Baseball is not for Vegans

Around the middle of the fifth inning it occurs to me that animals had to die for this game to be played. The pace of a baseball game makes these kinds of thoughts inevitable when you’re not tending a scorecard.

When we arrived in the top of the second, the Piedmont College Lions were already leading DePauw University, 4-0, at Loudermilk Field on the same Demorest campus where Johnny Mize used to hit baseballs obscene distances. The game got out of hand in the seventh when Piedmont put four more on the board, en route to a rude 9-1 blasting of the visiting Tigers. The ballgame was marked by some fabulous defense by both sides, terrific hustling catches in the outfield and diving plays by infielders, and a fine ensemble performance by several Piedmont pitchers.

Piedmont’s hitters also swung their bats with authority, sending line drives all over the place, even when they weren’t landing on grass. Bat striking ball is one of the most recognizable soundtracks of American life, like a sonic glandular function of our civilization. It’s the sound of aluminum striking an animal hide wrapped tightly around hundreds of yards of wool yarn, machine-wound around a rubber or cork core. Taken together, this is a baseball, the proverbial “old horsehide.”

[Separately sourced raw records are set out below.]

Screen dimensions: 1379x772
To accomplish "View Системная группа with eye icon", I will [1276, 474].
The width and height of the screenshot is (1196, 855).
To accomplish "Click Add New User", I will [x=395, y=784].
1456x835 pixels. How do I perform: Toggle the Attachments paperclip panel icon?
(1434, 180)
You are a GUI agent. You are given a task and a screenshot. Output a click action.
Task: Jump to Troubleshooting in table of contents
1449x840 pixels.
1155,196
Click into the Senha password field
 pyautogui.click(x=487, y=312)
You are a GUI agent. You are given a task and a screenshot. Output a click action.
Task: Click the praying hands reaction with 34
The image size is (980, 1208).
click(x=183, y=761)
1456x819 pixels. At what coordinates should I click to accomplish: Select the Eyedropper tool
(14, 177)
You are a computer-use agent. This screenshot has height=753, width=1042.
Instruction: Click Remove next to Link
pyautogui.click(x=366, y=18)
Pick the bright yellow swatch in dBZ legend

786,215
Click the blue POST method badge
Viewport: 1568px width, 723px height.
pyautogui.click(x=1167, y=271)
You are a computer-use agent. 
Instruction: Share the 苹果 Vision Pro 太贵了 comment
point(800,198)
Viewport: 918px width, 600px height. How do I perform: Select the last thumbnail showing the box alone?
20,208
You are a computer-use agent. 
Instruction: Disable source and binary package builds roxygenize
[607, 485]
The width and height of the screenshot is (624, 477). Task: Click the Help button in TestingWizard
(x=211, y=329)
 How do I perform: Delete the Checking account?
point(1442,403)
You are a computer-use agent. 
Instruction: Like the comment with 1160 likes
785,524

Except … those young men on the grass diamond glistening green under the slanting rays of the worship worthy March sun are tossing the alum-tanned remains of a Midwest Holstein, not a horse, not usually.

So it was sometime in the fifth, in the middle of a string of scoreless innings, when a couple of cute dogs in the bleachers were getting to know each other which made me start thinking, “dogs in the bleachers at a baseball game is pretty cool,” which led to, “animals and baseball go well together,” which led to, “well, you really can’t play baseball without some animal involvement,” and finally, “baseball needs dead animals,” and on some peripheral sub level, “I wonder if these dogs know that baseballs are wrapped in beef jerky.” And we haven’t even mentioned the gloves fielders use to catch the baseballs with, meat that slips over and protects a man’s hand, or the sheep’s wool that makes the yarn inside the ball.

They’ve tried synthetic materials for balls and gloves, but that leads to an inferior product eschewed by the boys in the show. So, meat is at the heart of the game (hotdogs are basically made at the same choice cuts that become balls and gloves, among other things), which makes me wonder about PETA’s annual ranking vegetarian friendly ballparks. I mean, just because you can get veggie tacos at San Francisco’s AT&T Park and black bean burgers at Citizens Bank Park in Philadelphia, it hasn’t stopped the guys on the field from hitting animal-covered baseballs that they catch with slabs of animals wrapped around their hands.

Until they figure out how to make a better ball with something that didn’t have a mother, baseball will be a flesh and red-blooded American game.